Hello Reader Friends! Today, we bring you reviews by David Telbat on two favorite Christian books he’s read. For your convenience, you’ll find links to where you can find the books for sale as well.
Peace Child by Don Richardson
Book Review by D.I. Telbat
This review was first published on Goodreads.
Peace Child is the exciting true story of Don Richardson, the first missionary to the cannibalistic Sawi tribes of New Guinea. After an education at Prairie Bible Institute in Canada, Don and his wife Carol entered the primitive jungle atmosphere by dugout canoe, and began their ministry for Jesus Christ to the curious Sawi people.
Or were the Sawi tribes merely fattening Don, Carol, and their infant child for a final meal? Regardless of the manifold risks, Don was the first to break the Sawi language barrier through other tribal interpreters. As natives flocked to his remote homestead, he began to translate the Scriptures into the first-ever written Sawi alphabet.

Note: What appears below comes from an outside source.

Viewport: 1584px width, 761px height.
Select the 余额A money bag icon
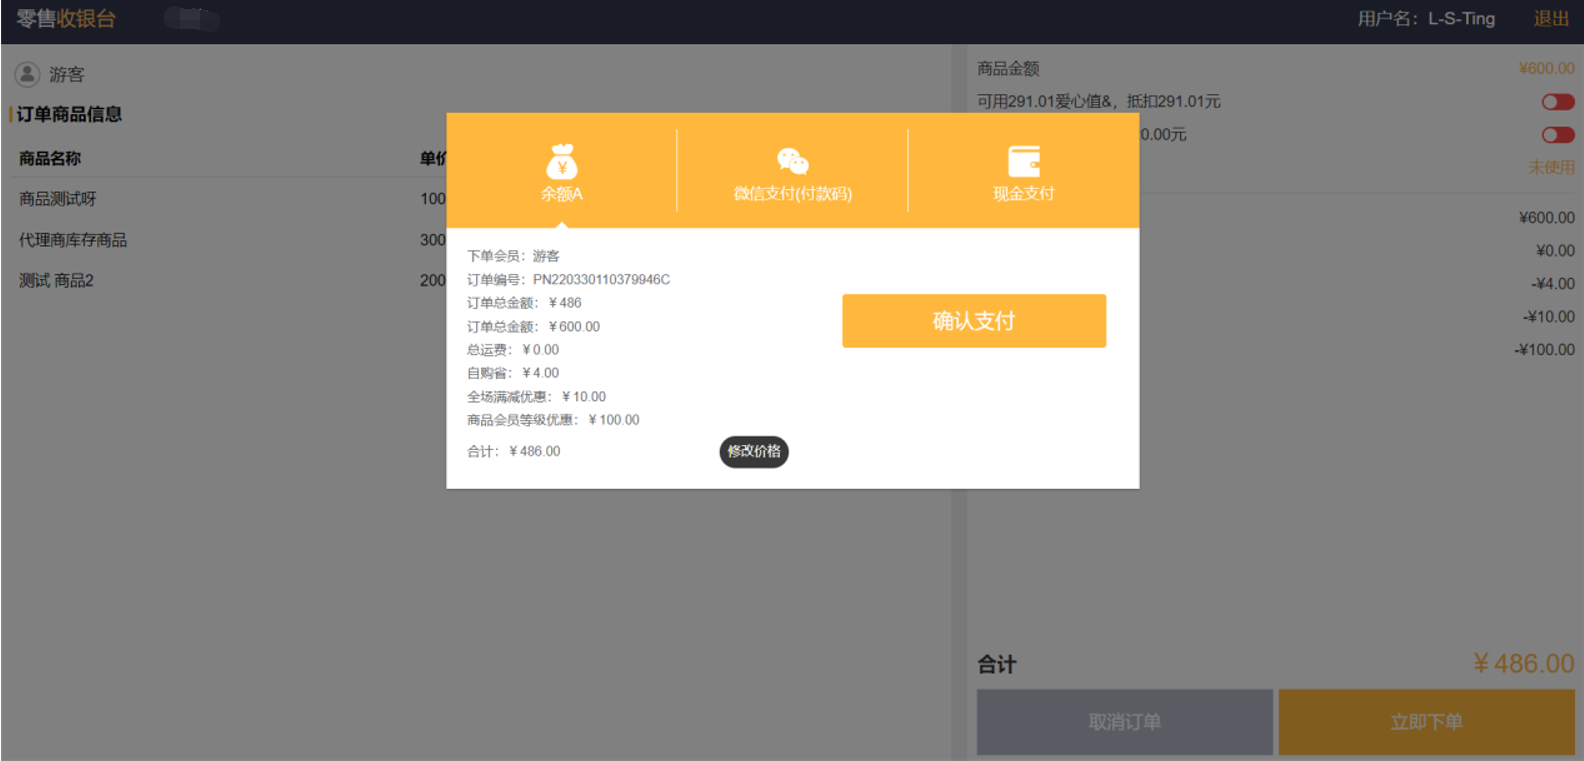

But Don’s work was ever tainted by the backdrop of ritualistic treachery and violence. Tribal and inter-familial conflict surrounded the Richardson family. For them and the missionaries who followed for the next thirty years—an average of one life per day would be saved due to modern medicine and the spread of the ultimate Peace Child, Jesus Christ.
The first third of this book reads like a cannibal warrior novel—a true inside glimpse of what Don and Carol were up against.
Whether you’re called to reach foreign peoples or the family down the street, I feel that this book should be read by every Christian.
I give this inspiring story a five star rating, and I’ve already begun to employ certain concepts of a mission church into my own ministry.
NOTE: David Telbat’s novel The Legend of Okeanos: A Tale of Restoration, Survival, and a Great White Shark was partially inspired by this novel by Don Richardson. Check it out!
How to Pray by R.A. Torrey
Book Review by D.I. Telbat
This review was first posted to Goodreads.
This book, How to Pray by R.A. Torrey, has transformed the way I pray. My eyes were opened in the first chapter to truths I hadn’t seen in such light, particularly the necessity of prayer. I took more notes and quotes from this book than I ever have from any other 100-page book.
Torrey teaches Christians how to pray with the simple principles set for us in God’s Word. Instead of building on the same principles, I noticed how he moved horizontally to cover other aspects of this life-transforming attitude—for prayer is more an attitude than an action.
The last two chapters are dedicated to the idea of each believer needing a prayer revival. We need to set aside time for God not out of tradition, but because we are passionate for Him. When we see the power of prayer as we pray God’s Word, we’ll be hard-pressed to stop praying.
I am more thrilled about my daily prayer time than I’ve ever been, and I attribute that to God guiding me to this book, which merely pointed me back to God. Prayer is more meaningful to God and us than I knew, and for this reason, I highly recommend this book. Pray with me! God hears!